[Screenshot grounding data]
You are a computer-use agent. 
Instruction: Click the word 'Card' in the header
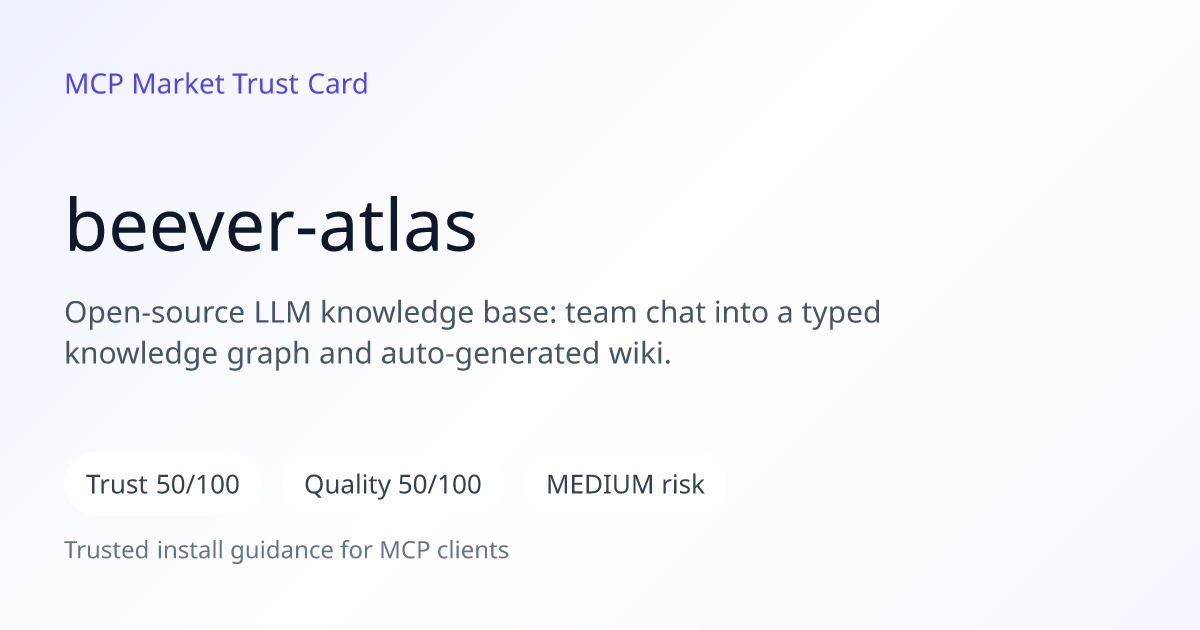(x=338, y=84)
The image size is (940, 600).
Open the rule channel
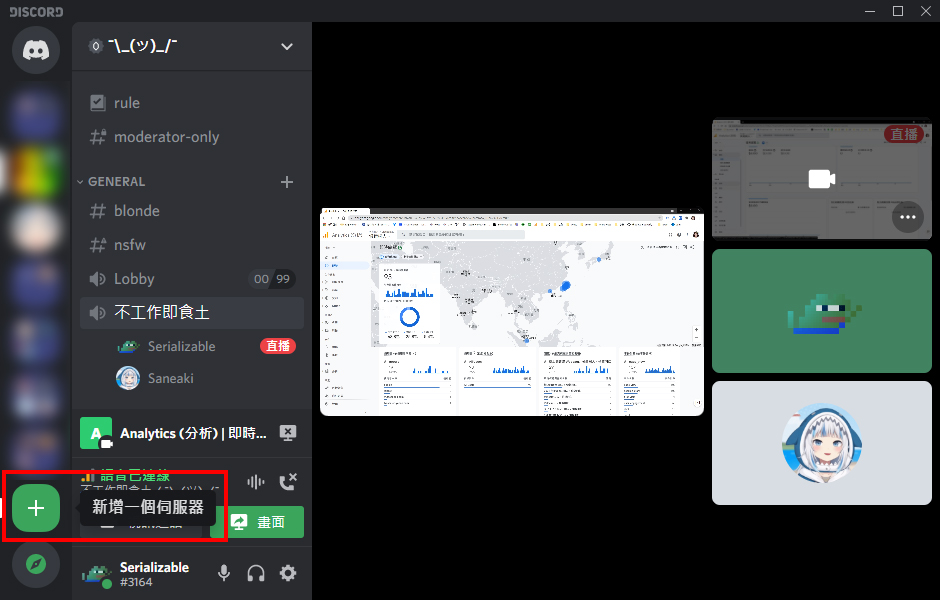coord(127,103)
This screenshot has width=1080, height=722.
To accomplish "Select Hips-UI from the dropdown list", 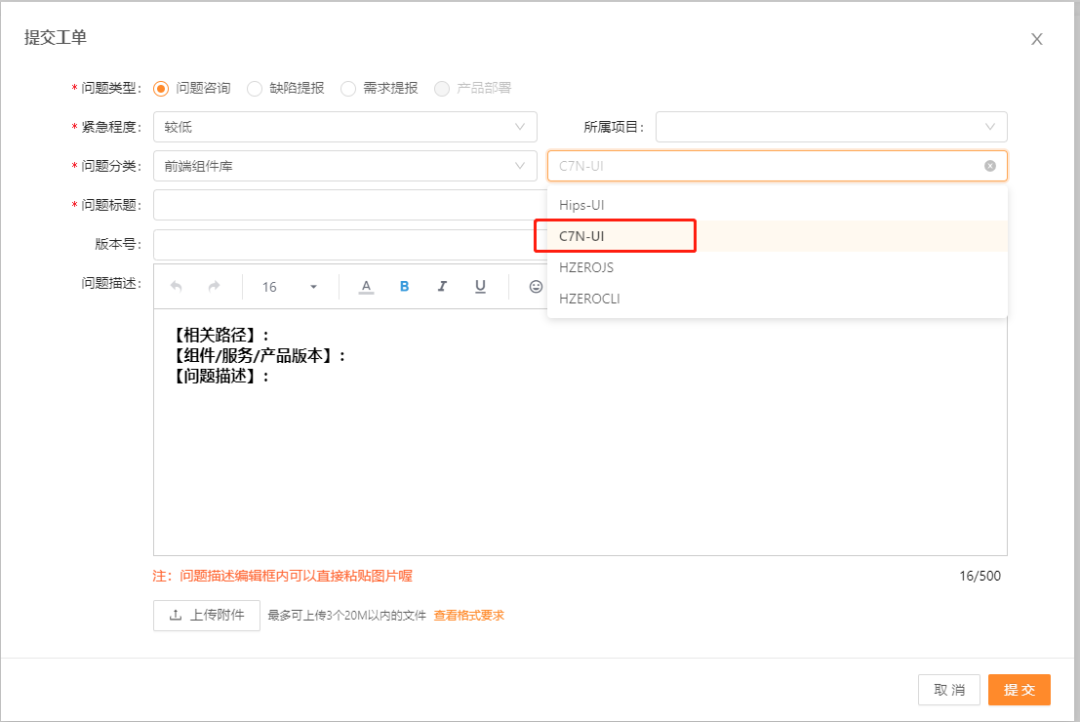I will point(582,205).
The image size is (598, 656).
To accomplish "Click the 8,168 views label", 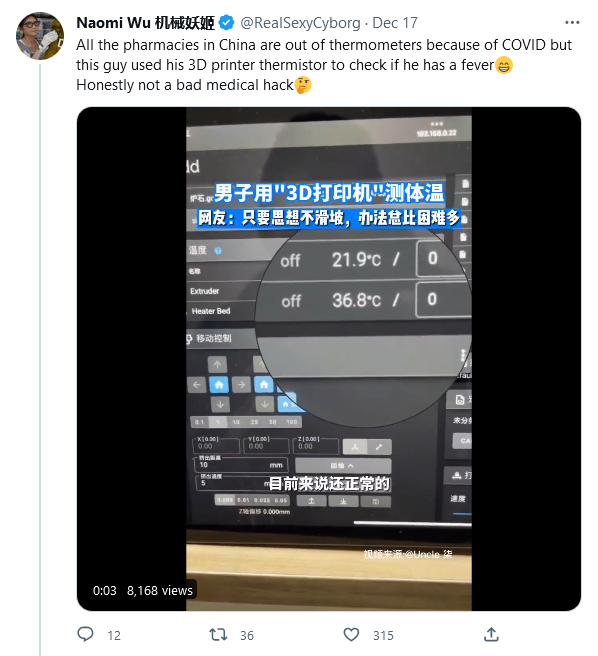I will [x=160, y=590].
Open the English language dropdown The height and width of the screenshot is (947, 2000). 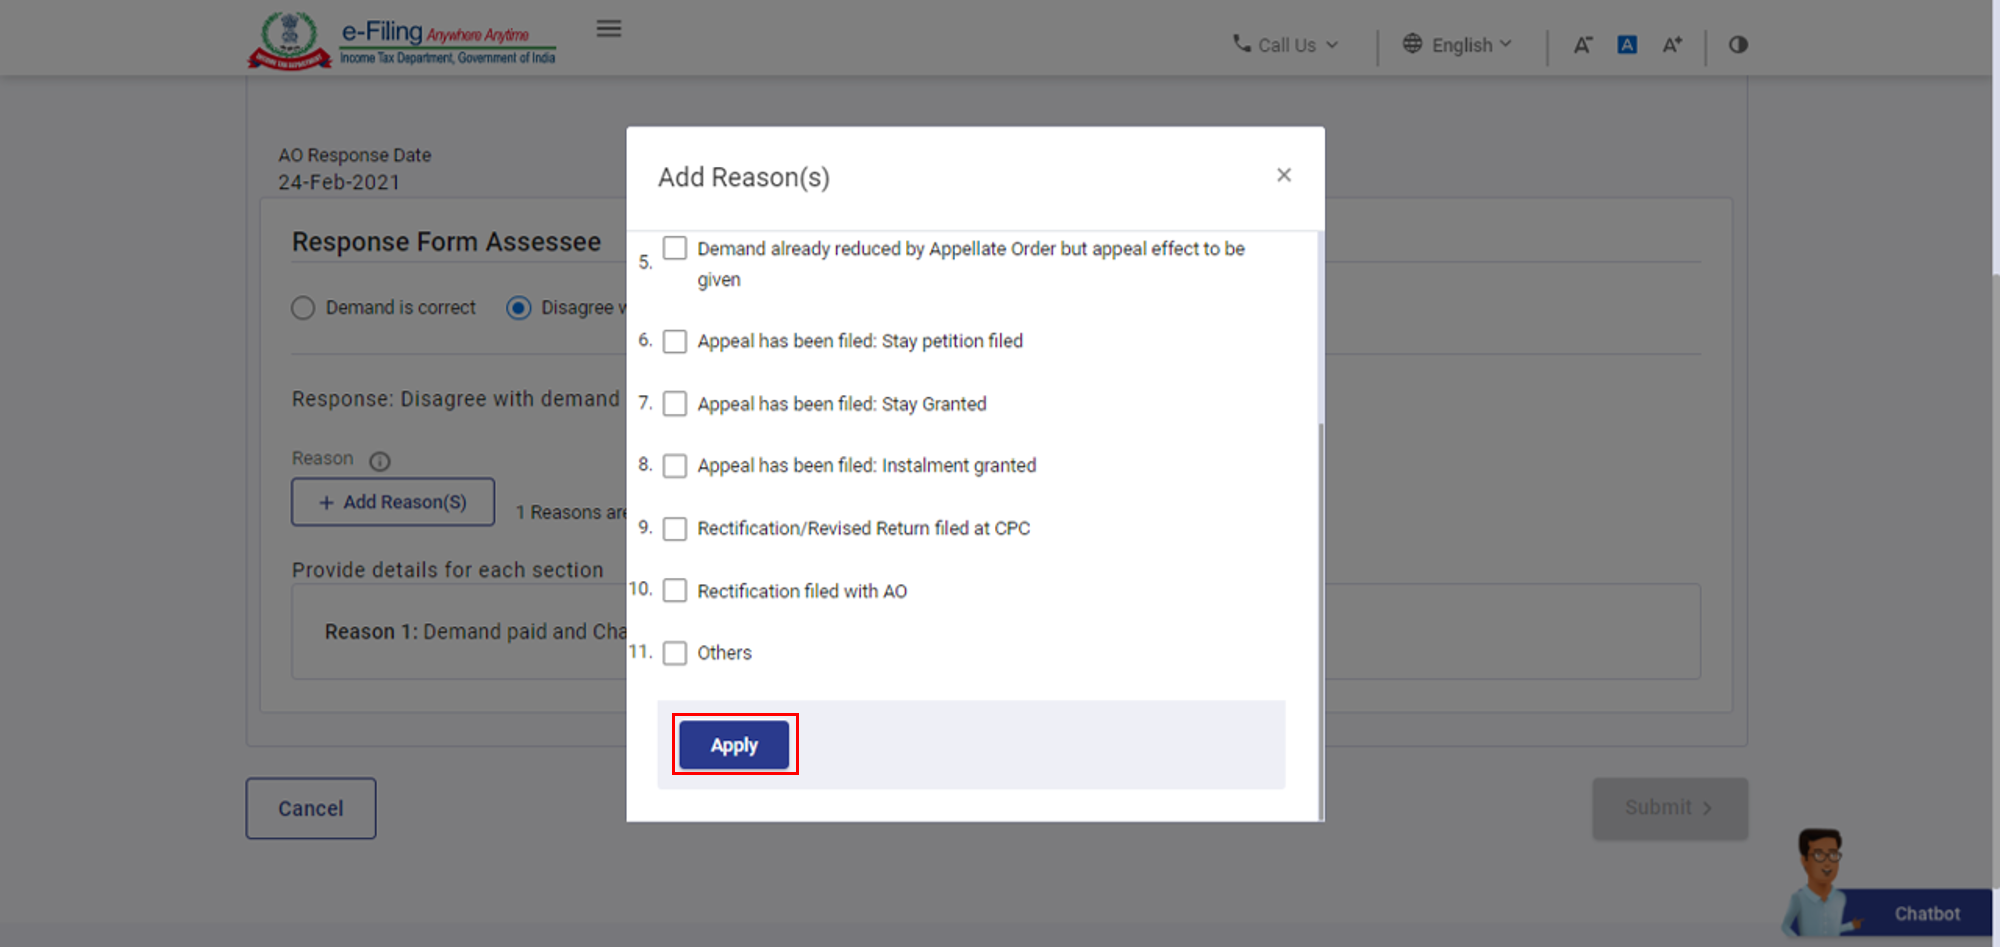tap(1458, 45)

Prompt => Return the lines above that include the string "size".

Task output =>
The image size is (940, 600).
The image size is (598, 656).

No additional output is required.